Distinct cytokine expression profiles induced by E. coli Nissle 1917-CM in PBT. E. coli Nissle 1917-CM dose dependently and significantly inhibited IL-2, TNF-α, and IFN-γ production in PBT, while IL-10 production was markedly upregulated. × Freshly isolated PBT (10⁵ cells) were cultured for 3 days without stimulation or in the presence of anti-CD3 MAb and 0, 10, and 25% (vol/vol) E. coli Nissle 1917-CM. Supernatants were then collected, and cytokine secretion was analyzed by using a cytometric bead array assay. Each bar represents mean ± SEM of three experiments. *, P < 0.05 for change versus CD3 with 0% E. coli Nissle 1917-CM. EcN, E. coli Nissle 1917.

FIG. 10.

Effect of pathogen-associated molecular patterns on PBT cell cycle progression.

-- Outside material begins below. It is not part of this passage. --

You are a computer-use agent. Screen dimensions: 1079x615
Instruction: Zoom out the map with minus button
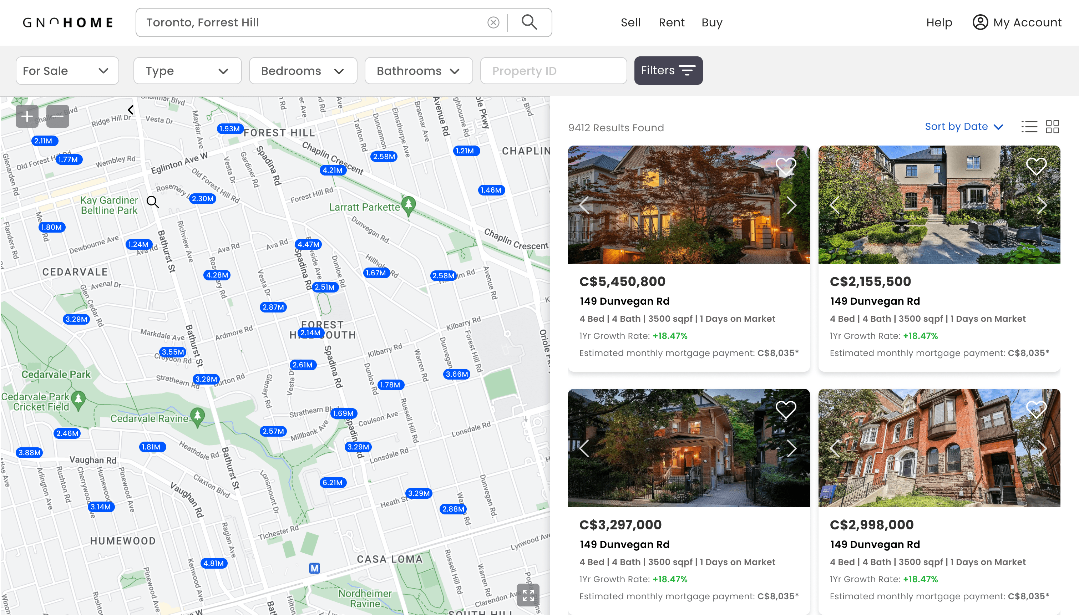coord(58,116)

E. coli Nissle 1917-CM inhibits PBT cell cycling of anti-CD3-activated PBT, regardless whether the CM is frozen at −80°C or heat inactivated as outlined in Materials and Methods. When E. coli Nissle 1917 was heat inactivated before the T-cell medium was added, cell cycling was not impaired. Whereas E. coli Nissle 1917 LPS and CpG DNA did not modulate PBT cycling, BLPs mimicked the effect of E. coli Nissle 1917-CM and substantially decreased PBT cycling. Freshly isolated PBT were stimulated for 3 days with anti-CD3 MAb and cultured in the presence of the respective substances as described in Materials and Methods. The percentages of cells in the S/G₂/M phase was assessed by measuring DNA content by PI staining followed by flow cytometry. Each bar represents the mean ± SEM of three to four experiments. *, P < 0.05 for change versus control (0% E. coli Nissle 1917-CM). EcN, E. coli Nissle 1917.

FIG. 11.

E. coli Nissle 1917-CM does not inhibit cell cycle progression in TLR-2 deficient mice. E. coli Nissle 1917-CM dose dependently decreases the number of CD3-activated PBT in the S and G₂/M phase in wild-type mice but not TLR-2^−/− littermates. Freshly isolated PBT were stimulated for 3 days with mouse anti-CD3 MAb and cultured in the presence of 0, 10, and 25% (vol/vol) E. coli-CM and BLPs (100 ng/ml). Each phase of the cell cycle was assessed by measuring DNA content by PI staining followed by flow cytometry. The graphs are representative of two different experiments. EcN, E. coli Nissle 1917.